# New bulk Apiguard applicator



## beemandan (Dec 5, 2005)

I just used the last of the 2014 Apiguard, so I opened a case of the new stuff. Lo and behold...they now come with a syringe instead of the measuring trowel and spatula. I used it this weekend. I like it. Much less mess. Easy to measure and dispense. And, I think, the syringe might do double duty for those who do winter oxalic dribbles. Did I mention that I like it?


----------



## beemandan (Dec 5, 2005)

Ok...I'm doing a 180 here today. If you don't use an entire tub in one day and it sits for a couple of days...even if it is closed it will develop clumps. The syringe just doesn't work with those.
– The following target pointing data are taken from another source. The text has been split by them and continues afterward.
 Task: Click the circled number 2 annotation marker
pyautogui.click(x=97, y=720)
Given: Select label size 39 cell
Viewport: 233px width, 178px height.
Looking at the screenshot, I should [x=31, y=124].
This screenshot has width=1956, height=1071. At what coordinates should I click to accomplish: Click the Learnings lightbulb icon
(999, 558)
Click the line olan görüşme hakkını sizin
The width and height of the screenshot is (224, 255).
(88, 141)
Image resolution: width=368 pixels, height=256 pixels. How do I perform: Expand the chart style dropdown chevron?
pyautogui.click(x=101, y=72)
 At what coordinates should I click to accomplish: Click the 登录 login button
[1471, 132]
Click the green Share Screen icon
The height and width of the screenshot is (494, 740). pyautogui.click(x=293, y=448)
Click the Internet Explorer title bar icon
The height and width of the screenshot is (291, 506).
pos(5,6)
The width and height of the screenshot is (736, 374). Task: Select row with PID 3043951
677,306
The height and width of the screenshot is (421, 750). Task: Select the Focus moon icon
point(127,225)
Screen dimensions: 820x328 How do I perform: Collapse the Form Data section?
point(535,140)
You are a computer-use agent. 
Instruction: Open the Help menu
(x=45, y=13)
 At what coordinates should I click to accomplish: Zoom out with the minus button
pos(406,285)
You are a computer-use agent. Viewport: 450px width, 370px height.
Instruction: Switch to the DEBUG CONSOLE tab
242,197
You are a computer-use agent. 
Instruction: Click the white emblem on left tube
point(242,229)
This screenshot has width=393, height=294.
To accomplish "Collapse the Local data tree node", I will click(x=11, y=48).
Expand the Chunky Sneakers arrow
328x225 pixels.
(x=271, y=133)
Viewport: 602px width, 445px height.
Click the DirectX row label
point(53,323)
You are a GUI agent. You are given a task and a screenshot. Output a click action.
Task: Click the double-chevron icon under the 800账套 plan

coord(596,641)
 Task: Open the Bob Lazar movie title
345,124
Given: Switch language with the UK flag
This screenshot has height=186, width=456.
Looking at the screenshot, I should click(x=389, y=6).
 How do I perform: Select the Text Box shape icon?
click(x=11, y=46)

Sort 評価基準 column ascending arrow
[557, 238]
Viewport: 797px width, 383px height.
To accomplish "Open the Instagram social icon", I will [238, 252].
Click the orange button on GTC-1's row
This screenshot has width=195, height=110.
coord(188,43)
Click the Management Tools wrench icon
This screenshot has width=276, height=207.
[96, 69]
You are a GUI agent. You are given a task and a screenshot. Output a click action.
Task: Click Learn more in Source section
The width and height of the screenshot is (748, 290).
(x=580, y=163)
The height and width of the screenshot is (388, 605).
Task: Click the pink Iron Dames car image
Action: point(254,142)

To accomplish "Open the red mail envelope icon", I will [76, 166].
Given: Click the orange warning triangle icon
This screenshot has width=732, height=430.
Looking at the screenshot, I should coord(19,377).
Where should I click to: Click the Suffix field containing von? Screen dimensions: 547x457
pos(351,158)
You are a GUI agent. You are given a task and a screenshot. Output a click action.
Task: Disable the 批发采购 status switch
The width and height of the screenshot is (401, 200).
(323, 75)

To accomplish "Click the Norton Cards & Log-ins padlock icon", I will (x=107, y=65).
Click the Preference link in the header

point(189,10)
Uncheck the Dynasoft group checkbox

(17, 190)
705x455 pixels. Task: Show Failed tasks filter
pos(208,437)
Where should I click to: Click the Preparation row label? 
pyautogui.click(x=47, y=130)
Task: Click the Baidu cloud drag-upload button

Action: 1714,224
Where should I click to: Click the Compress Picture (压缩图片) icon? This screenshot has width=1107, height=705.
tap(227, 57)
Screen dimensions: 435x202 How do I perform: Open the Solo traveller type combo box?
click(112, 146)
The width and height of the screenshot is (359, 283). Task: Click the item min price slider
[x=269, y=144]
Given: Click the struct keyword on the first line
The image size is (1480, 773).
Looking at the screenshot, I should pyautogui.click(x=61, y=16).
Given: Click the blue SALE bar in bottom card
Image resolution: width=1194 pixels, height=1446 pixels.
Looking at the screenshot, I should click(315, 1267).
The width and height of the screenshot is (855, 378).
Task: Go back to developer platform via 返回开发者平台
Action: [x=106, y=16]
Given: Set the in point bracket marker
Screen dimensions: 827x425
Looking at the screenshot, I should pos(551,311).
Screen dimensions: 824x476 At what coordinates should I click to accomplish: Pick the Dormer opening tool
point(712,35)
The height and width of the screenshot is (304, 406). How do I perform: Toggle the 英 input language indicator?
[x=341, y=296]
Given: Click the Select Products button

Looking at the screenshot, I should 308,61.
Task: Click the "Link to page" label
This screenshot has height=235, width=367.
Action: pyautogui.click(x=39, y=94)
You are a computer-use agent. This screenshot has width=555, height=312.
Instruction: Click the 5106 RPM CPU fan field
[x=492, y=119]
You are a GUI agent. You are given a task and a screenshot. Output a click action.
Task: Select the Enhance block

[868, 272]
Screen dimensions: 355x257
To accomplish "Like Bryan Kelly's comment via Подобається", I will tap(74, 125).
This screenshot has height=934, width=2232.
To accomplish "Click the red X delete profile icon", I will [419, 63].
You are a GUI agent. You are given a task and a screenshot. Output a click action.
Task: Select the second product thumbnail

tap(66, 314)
I had to break out the old trowel and spatula.


----------



## Michael B (Feb 6, 2010)

Never seen the syringe. I bought bulk apiguard in August and still have the spatula. I agree apiguard needs to have better shelf life. A month after opening I had 1/4 tub tossed in the trash because it was hard and chunky.


----------



## Oldtimer (Jul 4, 2010)

Syringe sounds good, the mess and smell were the main unpleasant part of using it.

Re it going chunky, and it must be bad if Michael actually binned it, last time I used it which was I think nearly 3 years ago, it stayed perfect consistency after being opened. Wonder if there has been a formula change?


----------



## beemandan (Dec 5, 2005)

The lids on the apiguard pails don't seal very well once opened. After opening I store mine in a 3 gallon plastic pail with the lid on. I leave it in the blue apiguard pail with its top on and just drop it into the bigger pail. I've had them stay good from the end of one season to the next. When I close it inside the 3 gallon pail I can store it indoors without smelling it.


----------